Return all the data exactly, keeping the pictures out.

BEGIN DATA PROVIDED

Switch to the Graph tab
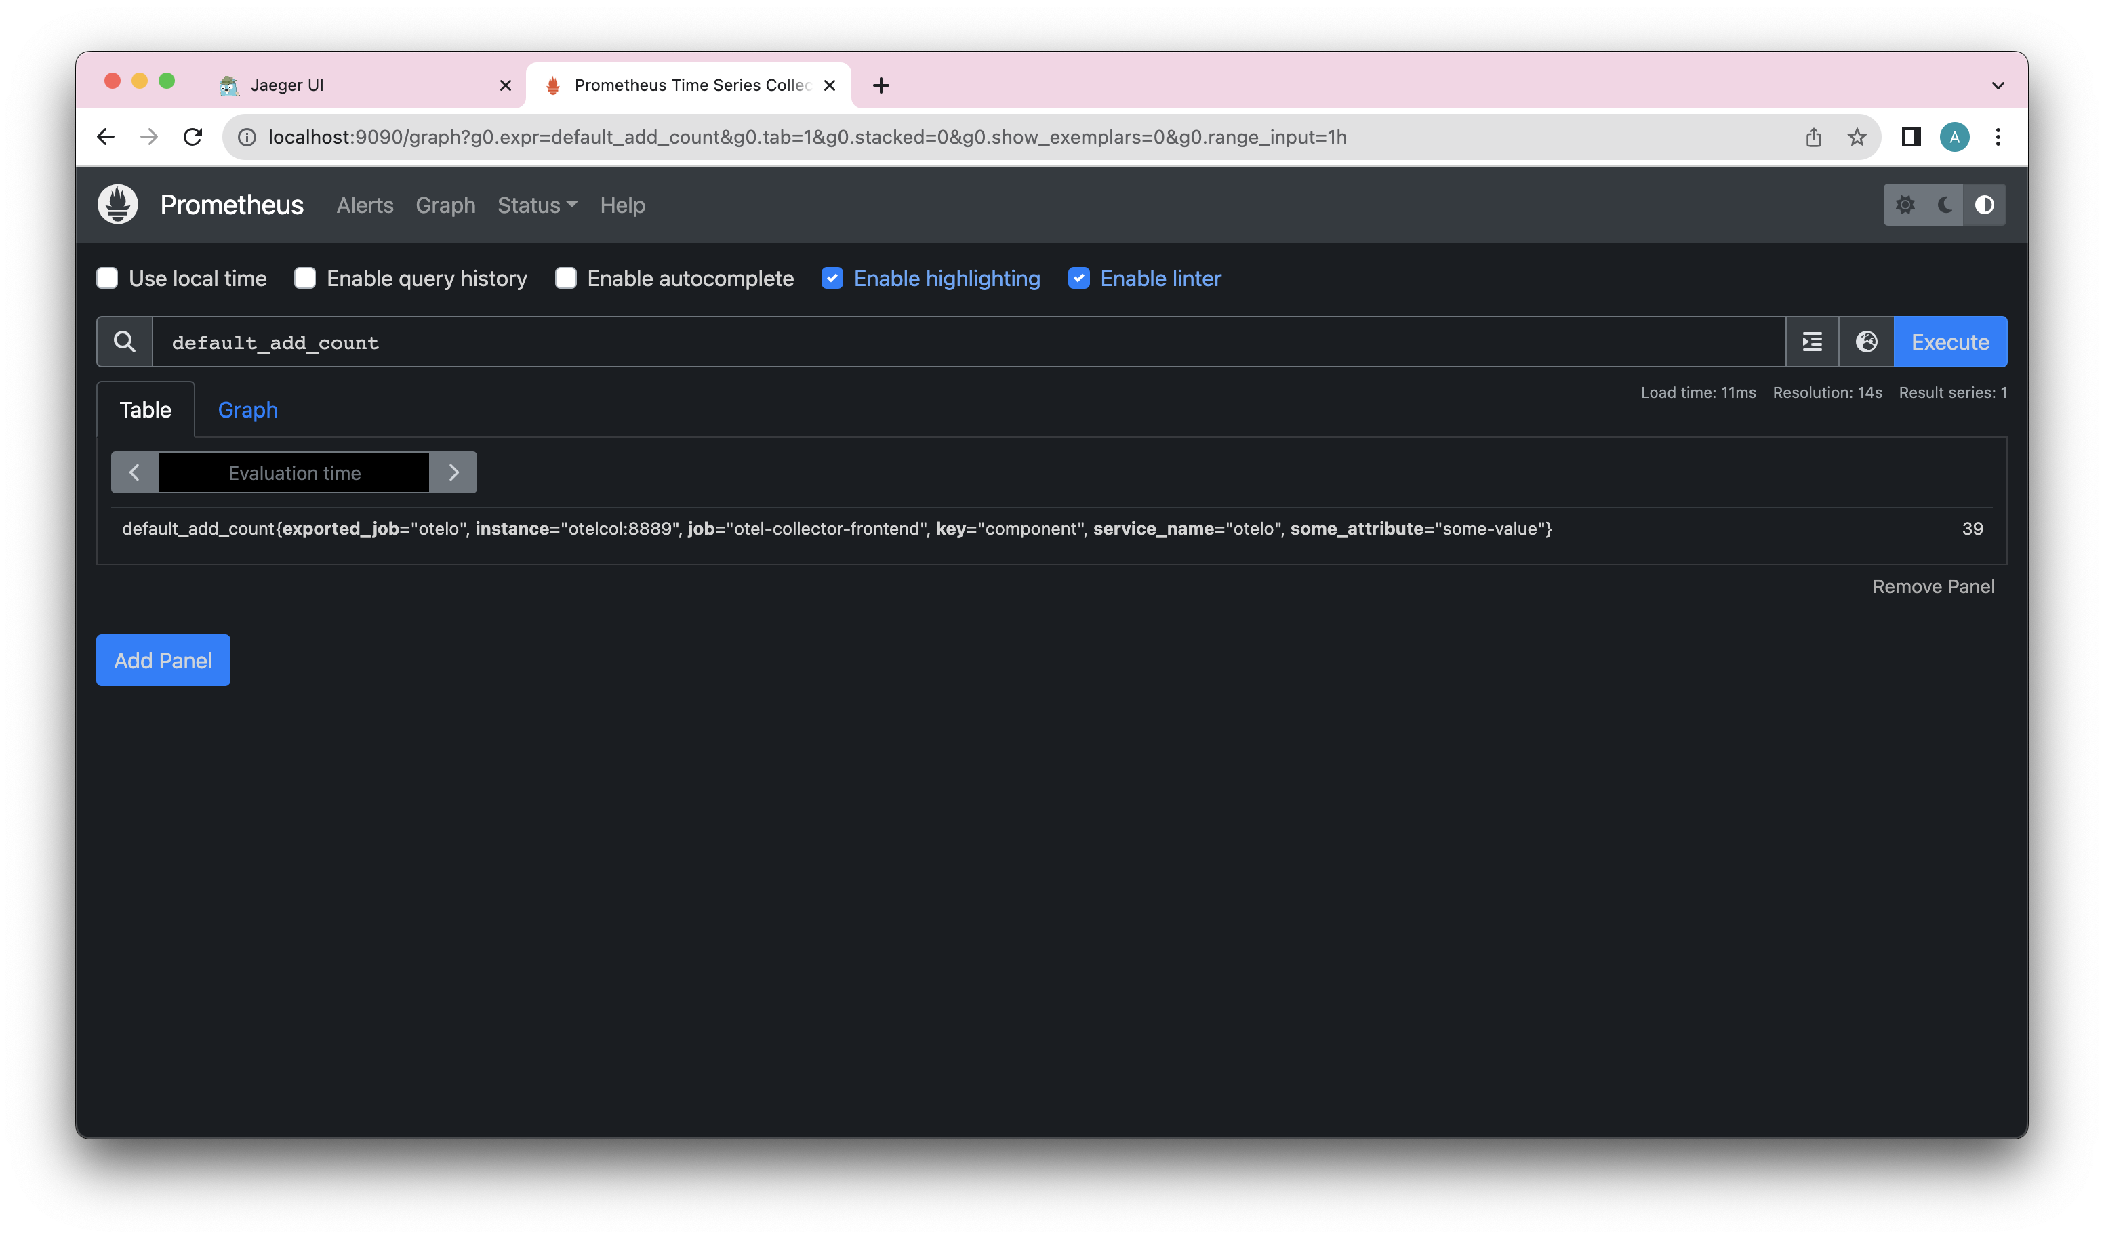2104x1239 pixels. (247, 409)
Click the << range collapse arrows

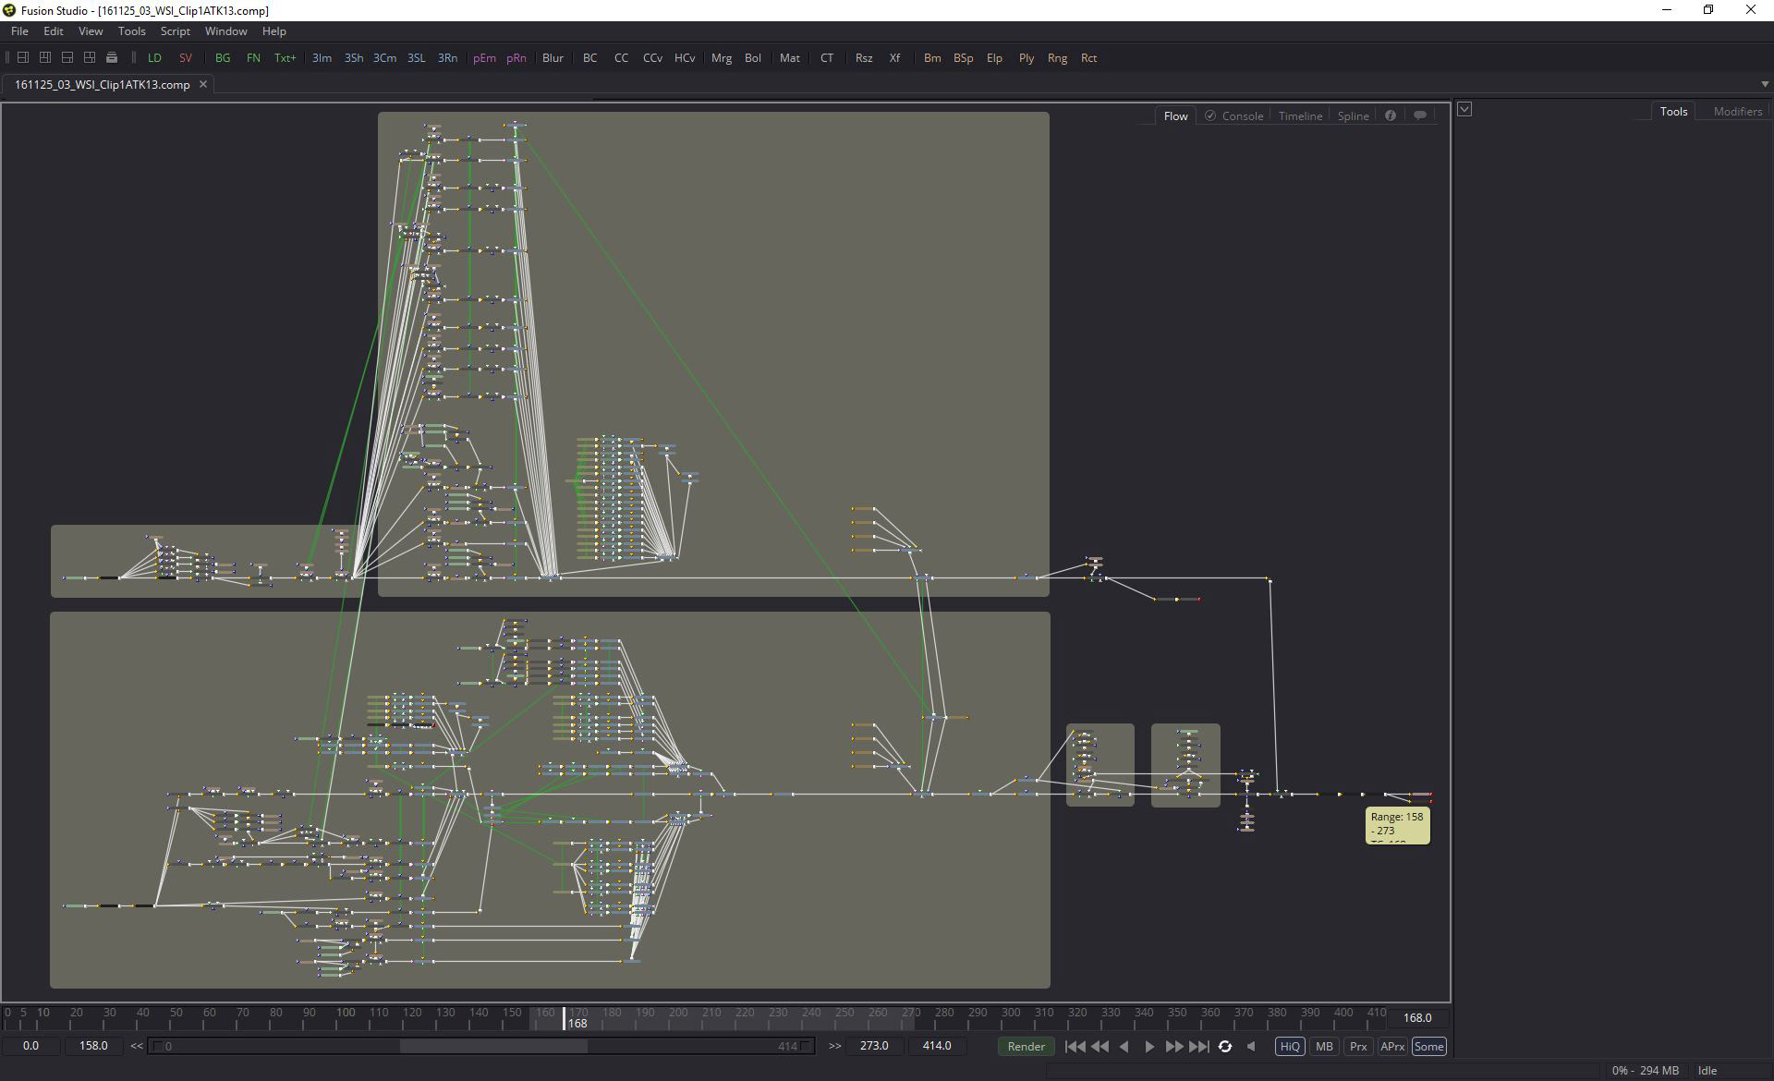[137, 1046]
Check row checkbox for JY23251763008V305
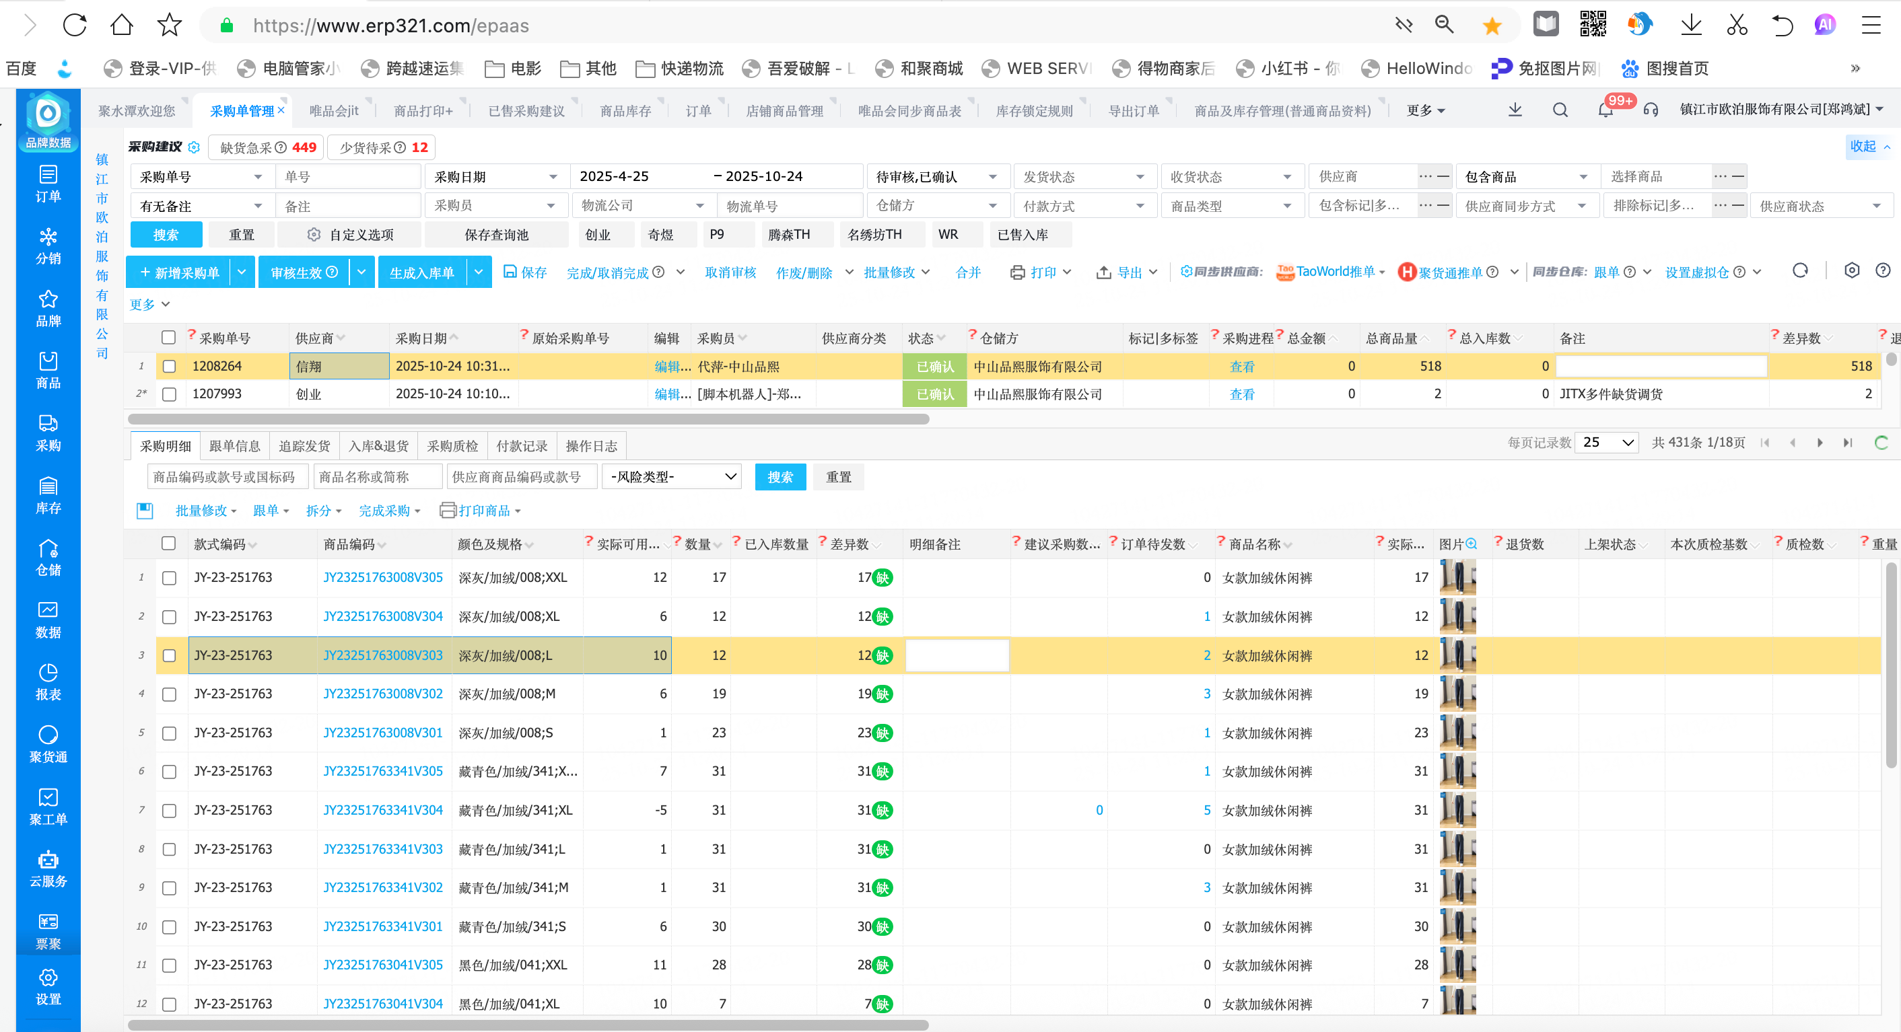The width and height of the screenshot is (1901, 1032). click(169, 578)
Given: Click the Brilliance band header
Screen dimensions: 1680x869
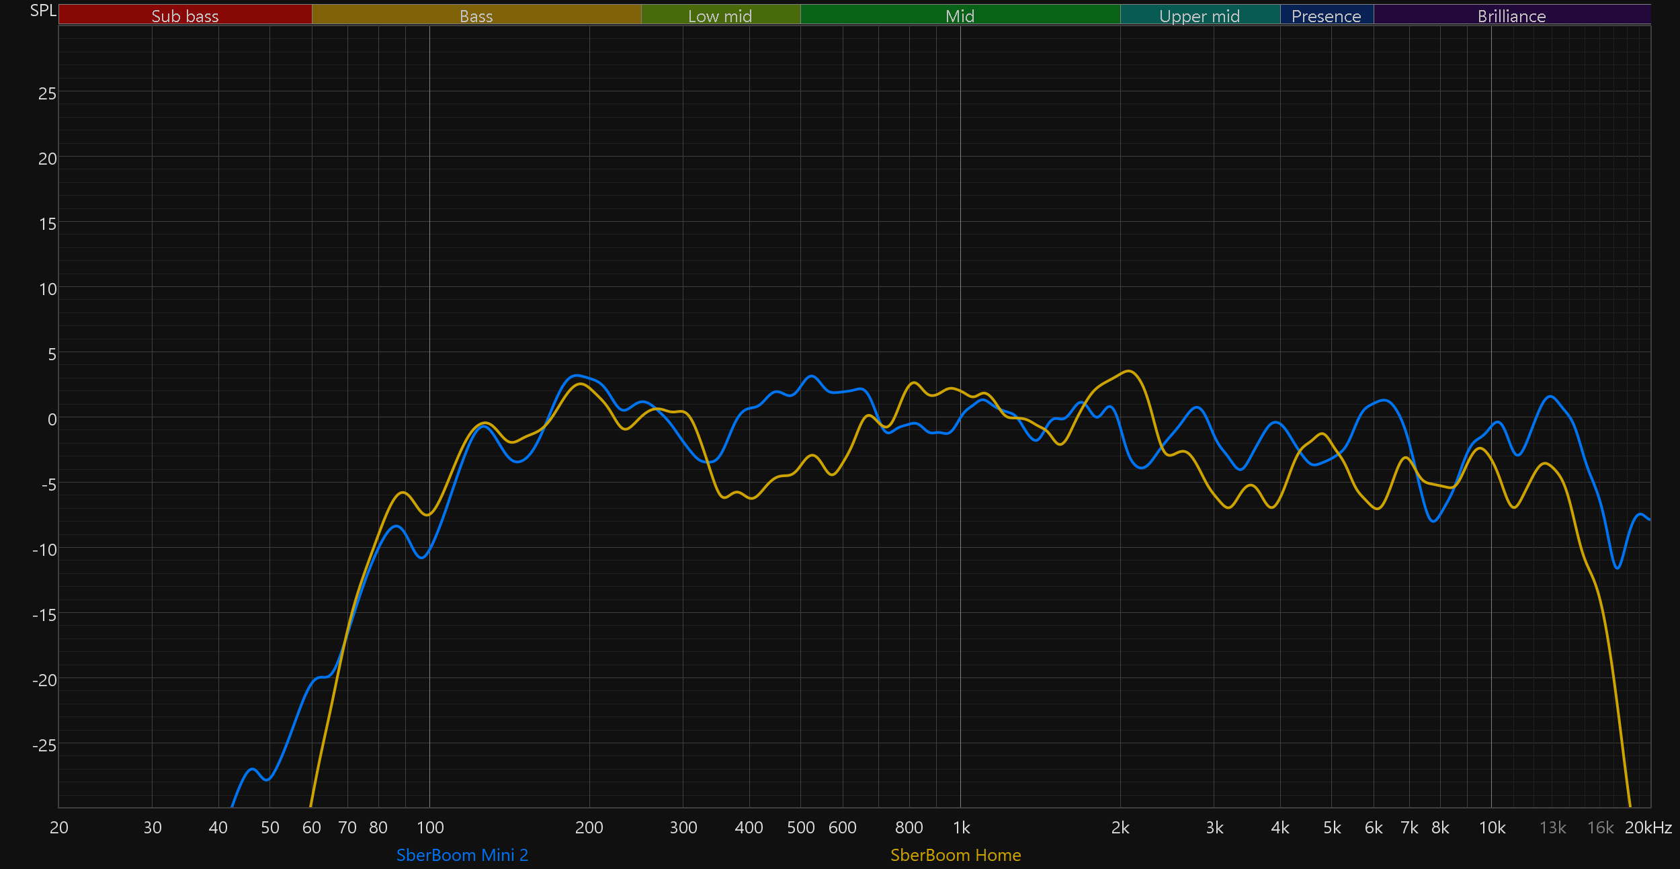Looking at the screenshot, I should (x=1511, y=15).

END DATA PROVIDED

:: FINISHED TASK ::
Switch to the Graph tab
2104x1239 pixels. (247, 409)
Click the << range collapse arrows

[137, 1046]
Check row checkbox for JY23251763008V305
The width and height of the screenshot is (1901, 1032). click(169, 578)
Given: Click the Brilliance band header
Screen dimensions: 1680x869
Looking at the screenshot, I should (x=1511, y=15).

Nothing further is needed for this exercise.